Is war inevitable? The TL;DR is “no”. Read this column anyway.

WORLD by Gwynne Dyer

dyerThere is a small but significant industry in the United States that predicts the “coming war” with China, and The Atlantic is foremost among reputable American monthlies in giving a home to such speculation. It has just done it again, in an article that includes a hearty dose of geopolitical theory. The theory — and the title of the article — is “The Thucydides Trap”.

The author is Graham Allison of Harvard University, the man who coined that phrase. Thucydides, the historian of the Peloponnesian War in the 5th century BCE, explained what caused the war this way: “It was the rise of Athens, and the fear that this inspired in Sparta, that made war inevitable.” It lasted 20 years, and at the end of it the two great powers of the ancient Greek world were both devastated.

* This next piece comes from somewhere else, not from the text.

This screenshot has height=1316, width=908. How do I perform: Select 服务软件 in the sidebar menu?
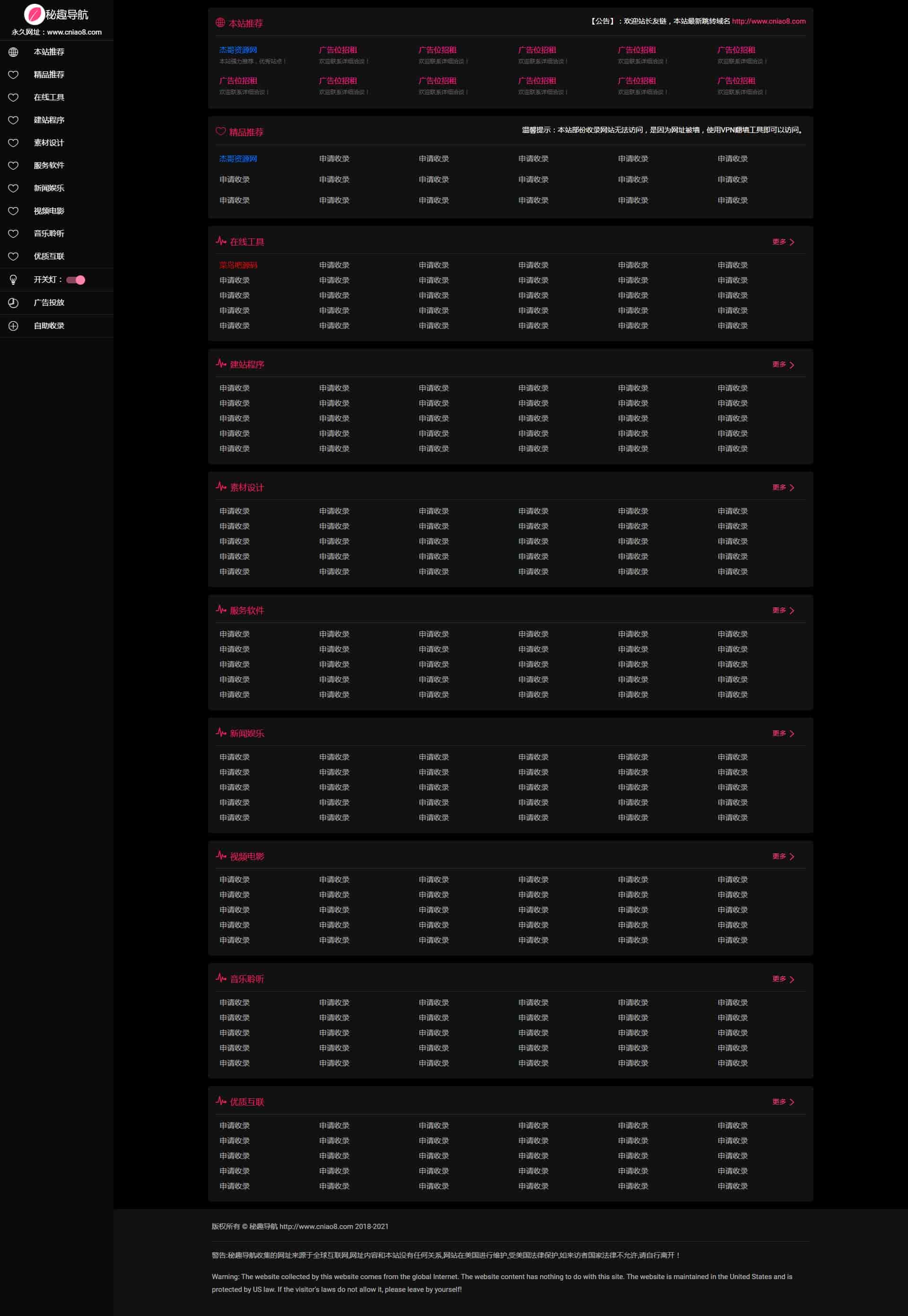pyautogui.click(x=49, y=166)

Yet they didn’t really go to war over anything in particular, according to Thucydides. The problem was that Athens was overtaking Sparta in power (like China is overtaking the United States now), and just that one fact was enough to send them to war.

So are China and the United States doomed to go to war in the next decade?

Graham Allison knows better than to make a hard prediction, but he does point out that out of the past 16 cases when one major power was gaining in power and its rival feared relegation to the second rank, 12 ended in war.

Such predictions and formulas have an impact in the real world. When Chinese President Xi Jinping arrived in Seattle a few weeks ago at the beginning of his U.S. visit, he felt obliged to respond to Allison’s article: “There is no such thing as the Thucydides Trap in the world,” Xi said. “But should major countries time and again make the mistakes of strategic miscalculation, they might create such traps for themselves.”

Well, he wasn’t going to say “Yeah, we’re doomed to go to war with each other,” was he? But it’s clear that Chinese (and American) leaders worry about this — and that worrying about it paradoxically makes it more likely to happen, because it places the whole question of ‘who’s on top?’ at the centre of their thinking.

Does it really matter who’s more powerful when China and the United States have no shared border, make no territorial claims against each other, and are separated by the world’s largest ocean? Lots of people in each country would say no, but both countries have military-industrial-academic complexes that thrive on the threat of a U.S.-Chinese military conflict.

They wouldn’t benefit from an actual war, of course. But the threat of a great war kept millions of people in the military, in defence industries and in various universities and think tanks in interesting and sometimes very profitable work during the four decades of the U.S.-Soviet Cold War.

The threat of a U.S.-Chinese war already provides gainful employment to a lot of people, though nothing like as many as those who made a living off the threat of World War III during the Cold War. If the perceived threat of war grows, so will the number of American and Chinese experts who make a living from it.

So it’s worth examining Graham Allison’s assumptions to see if they hold water.

There are only two key assumptions. One is that China will decisively surpass the United States in national power in the coming decade. The other is that such transfers of power from one dominant nation to another are still likely to end in war.

Neither is as certain as it seems.

Chinese dominance is certain if the country keeps growing economically even at its new, lower rate of seven per cent a year. That is still at least twice the U.S. rate, and the magic of compound interest will still do its work. But the era of 10 per cent annual growth ended for Japan and South Korea, the other East Asian “miracles”, after about 30 years. Each country then fell to a normal industrialized-country growth rate — or in Japan’s case, below it.

China is at around the 30-year point now. Maybe its managers are cleverer and it can avoid the same fate, but their recently ham-fisted efforts to prop up the stock market suggest otherwise.

Most observers believe that China’s economic growth this year is already below seven per cent — maybe four per cent or even less. Neither of the other East Asian miracles ever got back onto the ultra-high growth track after they fell off it. And at four per cent growth or less, China would not be overtaking the United States any time soon.

As for 12 out of 16 changes in the great-power pecking order ending in war, that’s true. But according to Allison’s own data, three out of the four that didn’t end in war were the last three, covering the last half-century. And recent history is a great deal more encouraging than older history.

Maybe more effective international institutions have helped the great powers to avoid war. Maybe the existence of nuclear weapons has made them much more cautious. Probably both.

But a U.S.-Chinese war is not inevitable. It may not even be very likely.

Gwynne Dyer is an independent journalist whose articles are published in 45 countries.